Männer die Nummer 2 der Nationenwertung
Zu den Nationen mit Ambitionen zählt die Schweiz. Die Ski-Freestyler hatten bei der ersten gemeinsamen WM 2015 fünf der sieben Medaillen von Swiss-Ski beigesteuert (zweimal Gold, dreimal Bronze), eine Wiederholung dieser Bilanz wäre der Optimalfall. Gleichwohl rechnen die Verantwortlichen beim Verband auch heuer mit Medaillen. Eine konkrete Vorgabe wurde nicht kommuniziert, in zwei Disziplinen ist das Ziel aber eine Top-3-Klassierung.
Sollten die Skicrosser in der Sierra Nevada leer ausgehen, wäre das nach dem bisherigen Saisonverlauf als Enttäuschung zu werten. Das Team von Ralph Pfäffli fuhr 17 Podestplätze ein, elf davon errangen die Männer. Mehr Punkte in der Nationenwertung hatten nur die Franzosen um Gesamtsieger Jean-Frédéric Chapuis vorzuweisen.

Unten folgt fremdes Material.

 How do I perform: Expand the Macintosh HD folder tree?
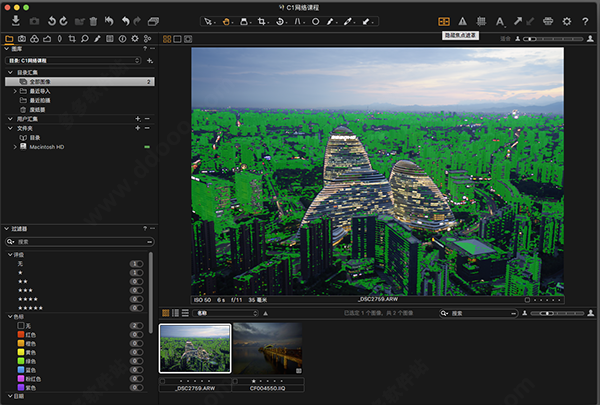tap(14, 147)
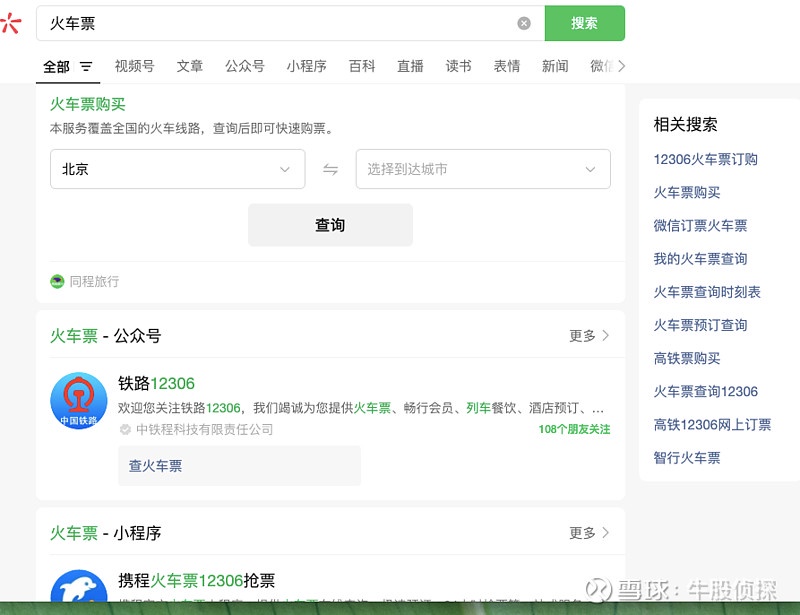Click the swap cities arrows icon
This screenshot has width=800, height=615.
[x=330, y=170]
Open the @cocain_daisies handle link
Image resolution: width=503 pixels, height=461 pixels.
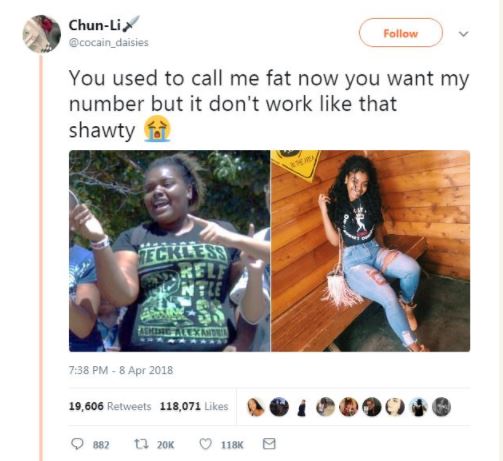[x=108, y=43]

Besonders bemerkenswert war, dass sich die Schweizer Spitzenklassierungen auf vier Fahrer verteilten. Von diesem Quartett wird der in Arosa erstmals siegreich gewesene Romain Détraz wegen eines im Januar in den USA erlittenen Wirbelbruches nicht am Start stehen. Gleichwohl stehen die Chancen gut, dass (mindestens) einer um den im Gesamt-Weltcup drittklassierten Teamleader Alex Fiva ganz vorne mitfahren kann.
Bei den Frauen stand Fanny Smith als einzige dauerhaft fitte und kompetitive Schweizerin sechs Mal auf dem Podest. Entsprechend wäre für die 24-jährige Waadtländerin die dritte WM-Medaille in Folge nach Gold 2013 und Bronze 2015 alles andere als eine Überraschung.
Hoffnungsvolle Junge
Auch im Slopestyle sind Medaillenträume der Vertreter(innen) von Swiss-Ski nach sieben Weltcup-Podestplätzen, fünf davon bei den Frauen, erlaubt. Der Weltcup auf der Seiseralm mit der Schweizer Siegerin Sarah Hoefflin überschnitt sich zwar mit den X-Games.

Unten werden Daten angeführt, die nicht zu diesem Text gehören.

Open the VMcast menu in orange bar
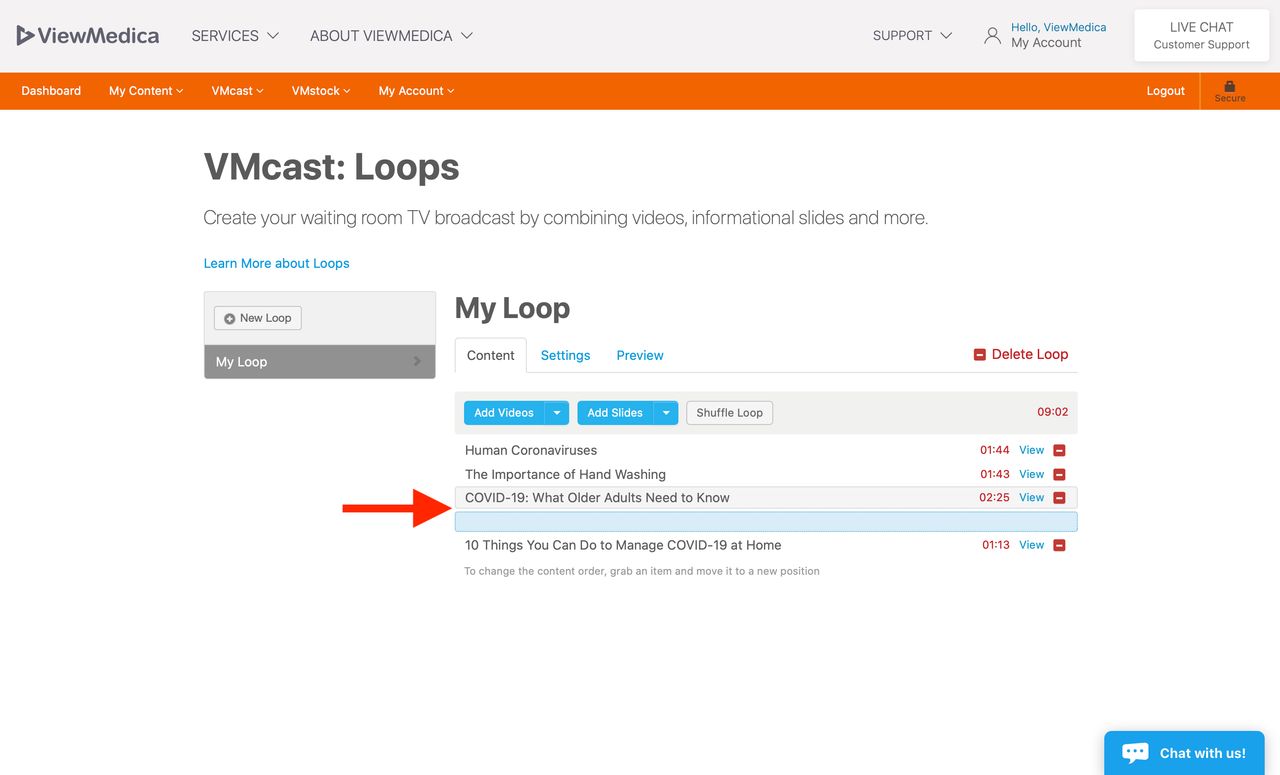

Gleichwohl zeigte die junge Equipe mit Vorjahres-Weltcupsieger Andri Ragettli (verpasste die Titelverteidigung um acht Punkte) auf konstantem Niveau, dass sie zur Weltelite gehört. Interessant wird sein, wie sich die jungen Mathilde Gremaud (17) und vor allem Giulia Tanno (18) im letzten wichtigen Rennen der Saison präsentieren werden. Sie haben ihr enormes Potenzial schon an mehreren Wettkämpfen gezeigt.
Ein grosses Fragezeichen steht hinter dem Start von Titelverteidiger Fabian Bösch. Der Innerschweizer kämpft seit den X-Games in Aspen Ende Januar mit den Folgen einer Fersenprellung. Schonungshalber hat er eine Einladung für die WM-Hauptprobe (X-Games in Oslo) ausgeschlagen. Sollte der mit einem «persönlichen» WM-Ticket ausgestattete Bösch in der Sierra Nevada nicht antreten, werden statt fünf nur vier Schweizer Slopestyler starten.

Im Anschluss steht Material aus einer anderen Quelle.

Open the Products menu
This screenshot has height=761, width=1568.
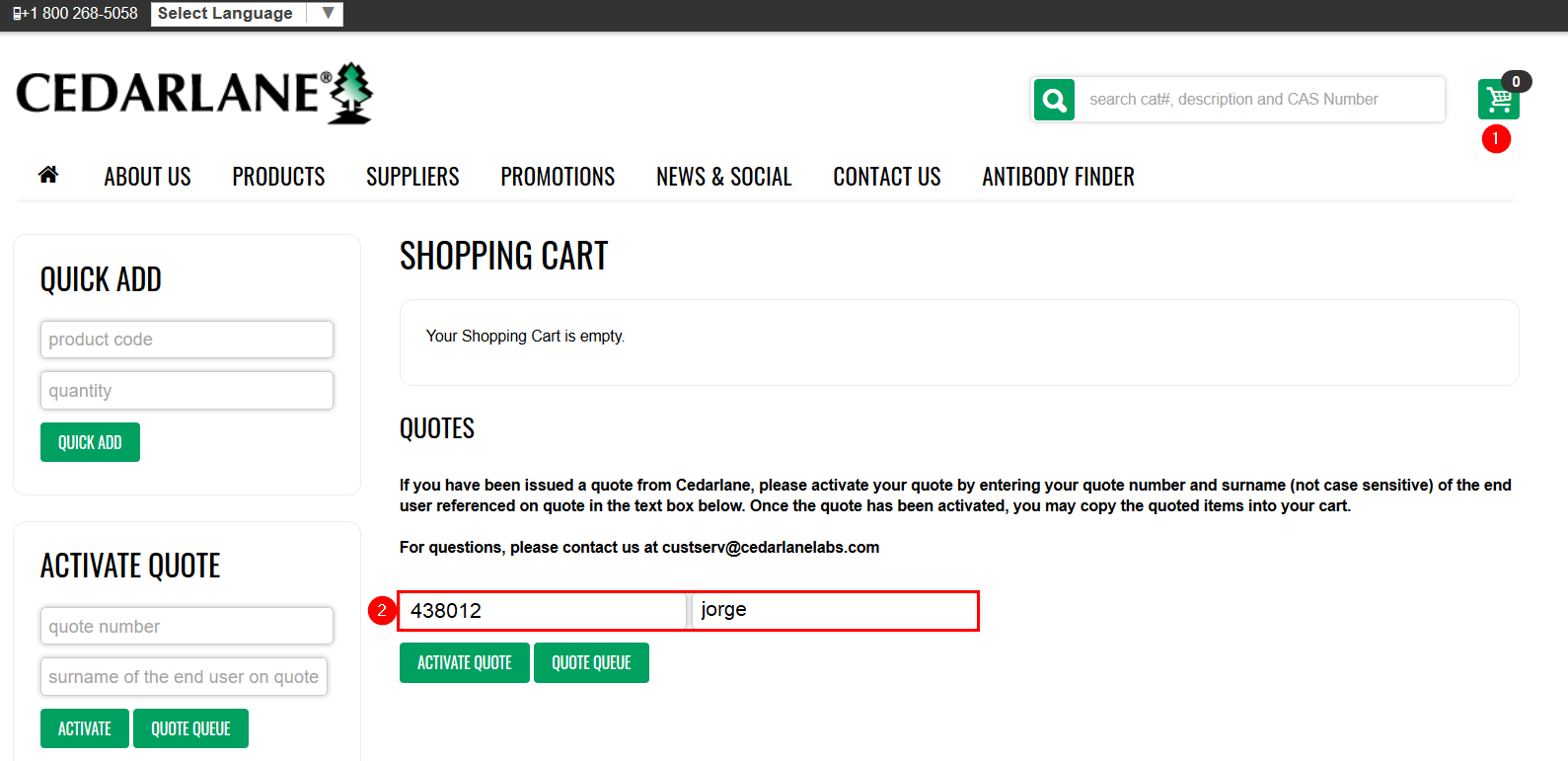[x=278, y=177]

Primäres Ziel Final-Qualifikationen
In den übrigen drei Disziplinen geht es für die Schweizer nicht primär um Medaillen, sondern um Final-Qualifikationen. Das aus vier Männern bestehende WM-Team im Aerials hatte im Weltcup-Winter einen 7. Rang durch Dimitri Isler als Bestresultat vorzuweisen, in der Halfpipe kam einzig der Toggenburger Joel Gisler, der Qualifikationssieger für das Weltcup-Finale vom Dienstag in Tignes (nach Redaktionsschluss), auf Touren.
Auf der Buckelpiste wäre Marco Tadé ein Exploit eher im Parallel- als im Einzelrennen zuzutrauen. Der Tessiner hatte zum Weltcup-Abschluss vor gut zwei Wochen im Ausscheidungsrennen als Zweiter seine zweite Topklassierung auf internationalem Niveau geschafft. Derweil verlief die Saison für Deborah Scanzio nach gutem Start mit Rang 4 zum Auftakt in Ruka diametral anders. Rang 21 in der Endabrechnung entsprach nicht den Erwartungen der 2007 noch für Italien WM-Dritten gewordenen Athletin aus der Leventina.